Mendis hundred and Karunaratne 92* defy India

Dasgupta: Hardik should have been brought on earlier (1:27)

Deep Dasgupta believes Hardik Pandya, who dismissed centurion Kusal Mendis, should have been brought into the attack around the 35th over (1:27)

Sri Lanka 183 (Dickwella 51, Ashwin 5-69, Shami 2-, 13, Jadeja 2-84) and 209 for 2 (f/o) (Mendis 110, Karunaratne 92*) trail India 622 for 9 dec by 230 runs

For the morning session, India were like the pink panther, playing pranks, drawing laughs and having life be ever so blissful. They bowled the opposition out for 183, gained a lead of 439 and enforced the follow-on.
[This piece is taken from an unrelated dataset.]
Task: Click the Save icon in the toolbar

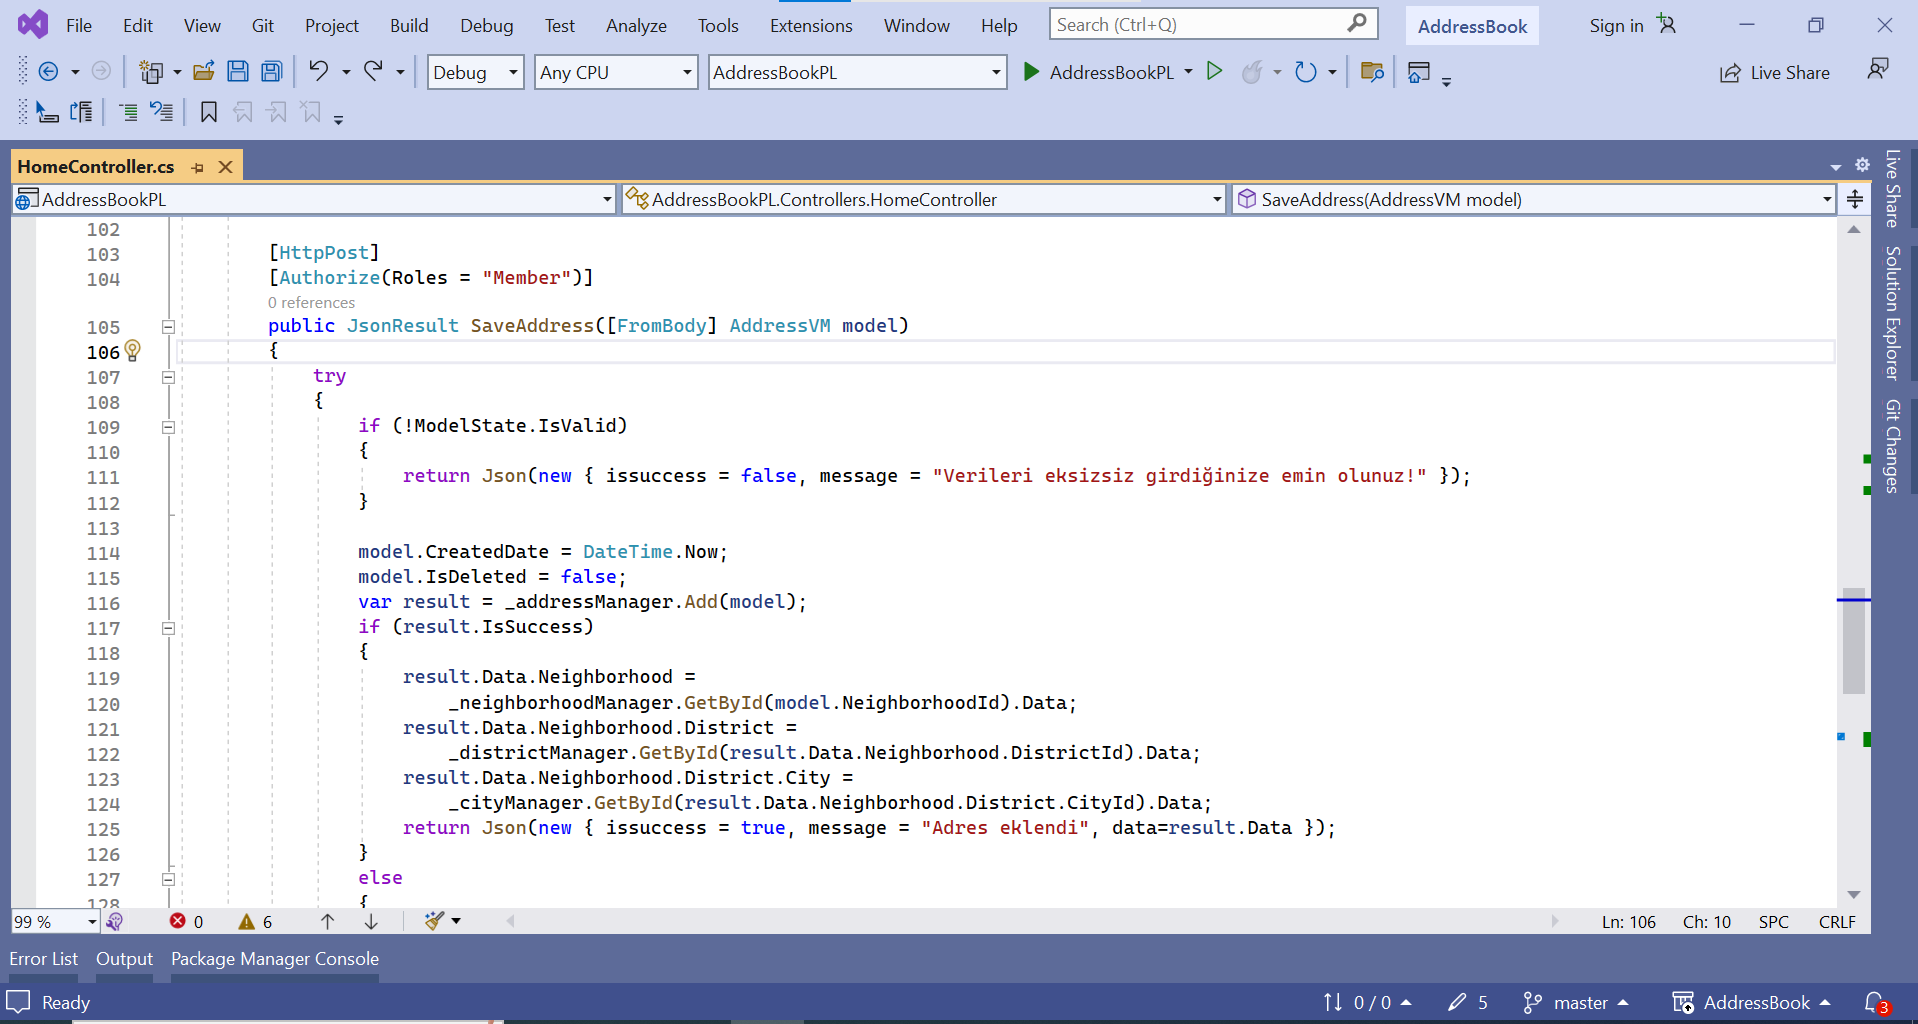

In the same time, Sri Lanka were like Jacques Clouseau, bumbling and fumbling their way through the investigation to figure out how to bat on a spiteful pitch. Then came the dramatic role-reversal.

As has been his wont in a short career, Kusal Mendis was at the forefront of it, with 110 off only 135 balls, with 68 runs in boundaries. Granted, he could have been out for 1 had the catch he gave Shikhar Dhawan at mid-on been held, but in recovering from that and counterattacking with skill and self-belief, he walked away with an innings of breathtaking quality. Led by his epic, Sri Lanka finished the day trailing by 230 runs with eight wickets in hand. But they will have to come back tomorrow with him in the pavilion after Hardik Pandya snaffled him in the sixth over before stumps.

Second in command of the firefight was Dimuth Karunaratne, who made 92. His tempo was markedly different for he doesn't have the same range of shots as his partner. But he is rather good at playing close to his body. The only indulgence he allowed himself was the odd reverse sweep, but his greatest strength, one that helped him bat out two full sessions, was the ability to forget about the jaffa that went past his edge and concentrate on the next one.

Mendis and Karunaratne's partnership - the second highest for the second wicket while following on - was all the more remarkable because it came on the same surface where, only hours ago, balls had darted past the outside edge like smooth criminals. The stumps had a target on them and India's bowlers lined up like broke bounty hunters to claim the reward. The poor Sri Lanka batsmen were simply bystanders caught in the chaos replying to India's 622.

Niroshan Dickwella stood out playing the left-handed, travel-friendly version of Dinesh Chandimal's 162* in Galle two years ago. But he could only get as far as 51 before one of his many sweeps, rather inconveniently, crashed into middle stump. Still, his approach had given Sri Lanka a template to counter high-quality bowling on what was revealed as a temperamental turner. Help came whenever R Ashwin and Ravindra Jadeja had asked for it in the first innings. One took his 26th five-wicket haul, the other became the quickest left-armer to 150 Test wickets. Things were a little harder in the second.

Mendis and his sweeps were the biggest reason for that. He claimed 42 runs off 21 balls with that shot accessing regions both square - like he did to reach his third Test hundred - and straight - some of his 17 fours went past mid-on. Essentially, India's spinners felt like they were trying to sneak the ball past a rapidly revolving door.

Such kind of clarity of mind was absent in Sri Lanka's first innings. So the bowlers could settle into their lines and lengths.

A measure of how hard it was to face Jadeja on this surface came in the 35th over. Dhananjaya de Silva, playing only his second international game in four months, was faced with a fullish delivery. But since it clocked 95 kph there was no time to move the front foot to cover the line. He tried desperately to defend but before he knew it, his off stump was rattled. For all the good it did for the batsman to make his way out to the crease, he could just as well have sent out a hologram.

Ashwin, meanwhile, picked up a five-for like it was a loaf of bread at a supermarket. Extra bounce, and exceptional fielding from Cheteshwar Pujara, diving low to his left at leg slip, did Angelo Mathews. Drift, dip and turn confounded Dilruwan Perera. And poor Nuwan Pradeep, with a busted hamstring, ushered the ball onto his stumps off an inside edge.

Funnily enough, Sri Lanka made exactly 183 in exactly 49.4 overs in the first innings against India on the 2015 tour, and won that game. Are they on the same path in 2017?